Dissertation
Social Subjecthood? The inclusion of (post)colonial migrants in Dutch, French, and British welfare states, 1945-1970
How were (post) colonial migrants included in post-war welfare systems?
- Author
- Emil Wolff
- Date
- 18 June 2024
- Links
- Full text in Scholarly Publications Leiden University

If diversity counteracts solidarity, as welfare state scholarship commonly concludes, then how did the expansion of European welfare states in the postwar period coexist with (post)colonial migrations? Through a historical-interpretivist lens, this dissertation studies the inclusion of migrants from the Caribbean, Algeria, and present-day Indonesia in post-war British, French, and Dutch welfare states respectively.
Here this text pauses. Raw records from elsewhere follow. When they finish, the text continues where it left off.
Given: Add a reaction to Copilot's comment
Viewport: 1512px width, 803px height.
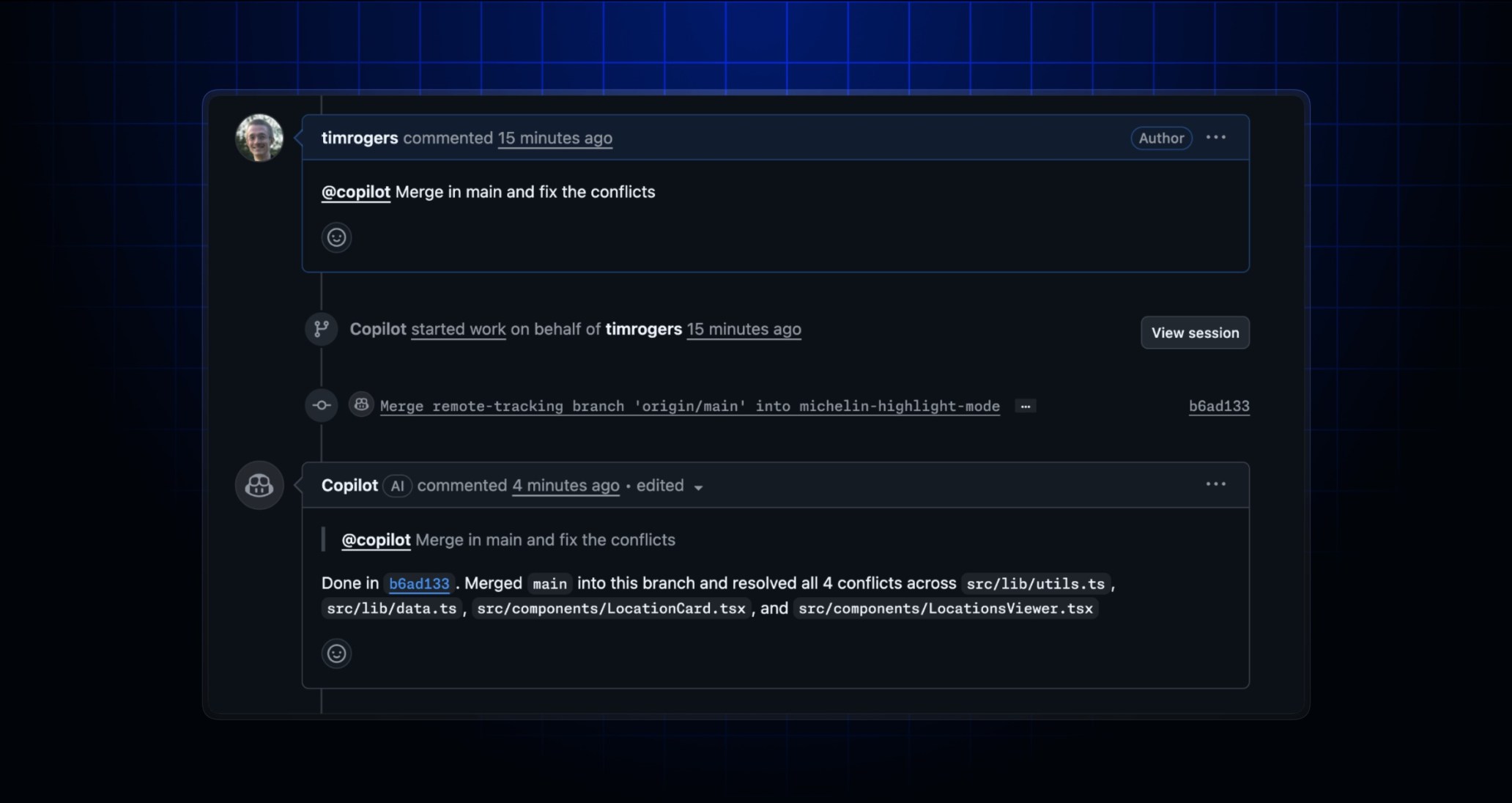Looking at the screenshot, I should [336, 654].
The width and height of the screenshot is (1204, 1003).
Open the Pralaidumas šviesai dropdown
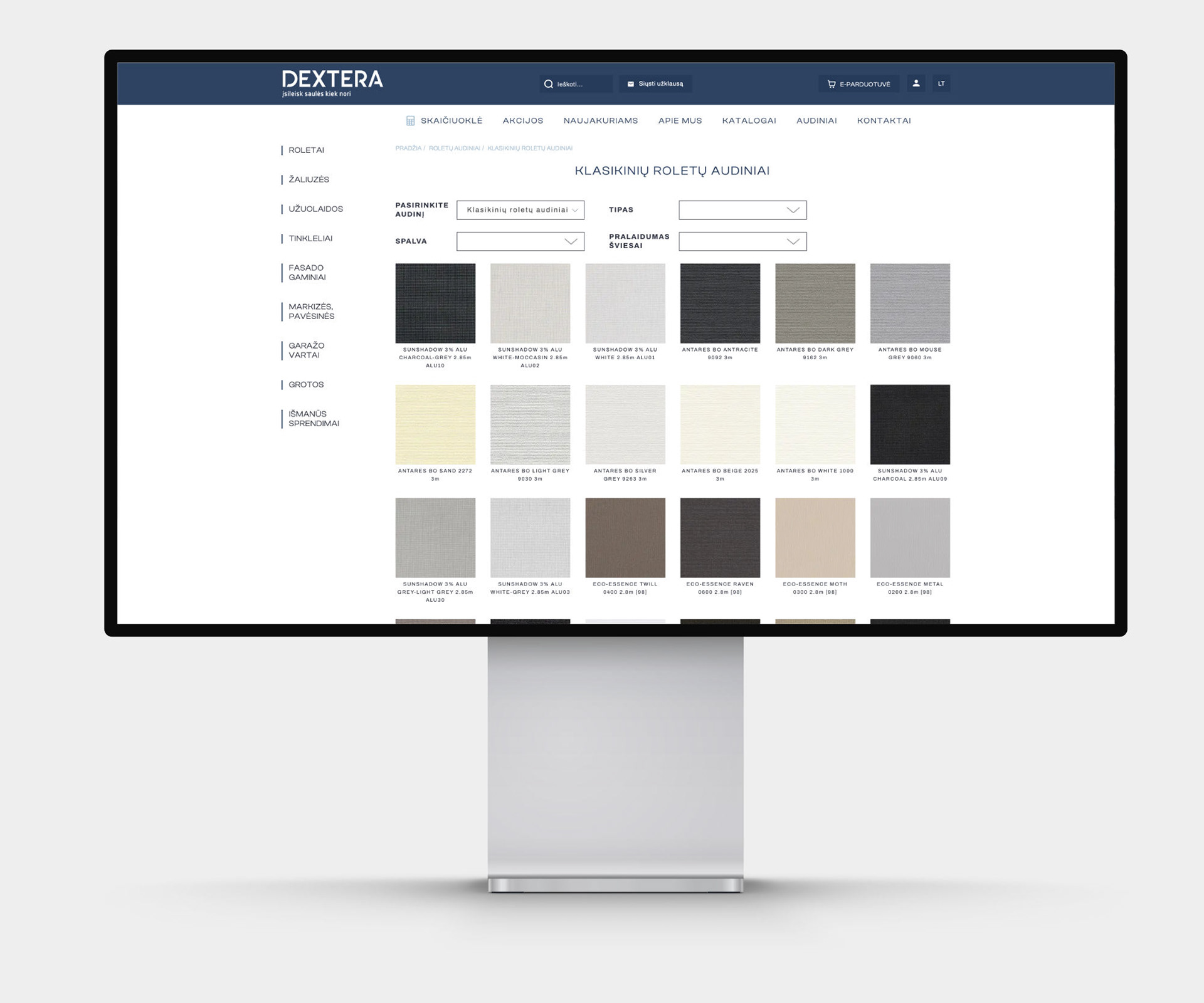[742, 241]
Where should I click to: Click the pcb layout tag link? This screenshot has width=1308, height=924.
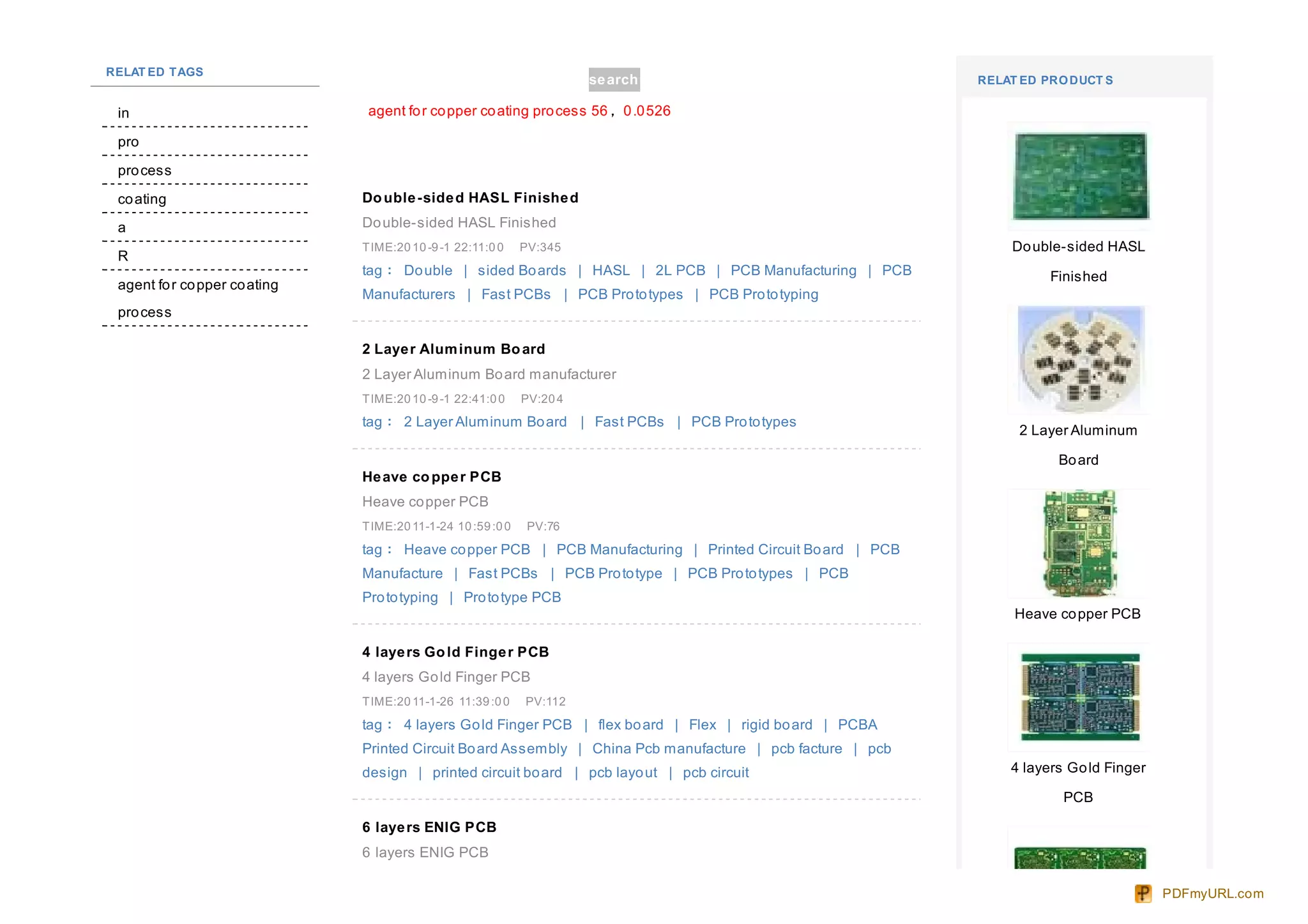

It documents a variety of inclusions on unequal terms in French and Dutch welfare states. While those who qualified as repatriates received aid under targeted assistance schemes and expedited access to social security, many who had been disadvantaged under colonial legal codes were directed towards paternalistic arms of the welfare state aimed at surveillance and cultural conversion. In the UK, street-level discrimination and restricitonist immigration law marred the promise of equality under the Beveridgean welfare state for Caribbean citizens. These patterns were racialised, but not inevitable. Ideological efforts to construct certain migrants as deserving cultural insiders have important explanatory power. This dissertation improves the theoretical toolkit available to welfare state scholars interested in inclusion, and elucidates the relationship between race and redistribution. Diversity neither caused retrenchment, nor threatened solidarity. Rather, (post)colonial migrations offered contemporaries an opportunity to consciously and manually create it.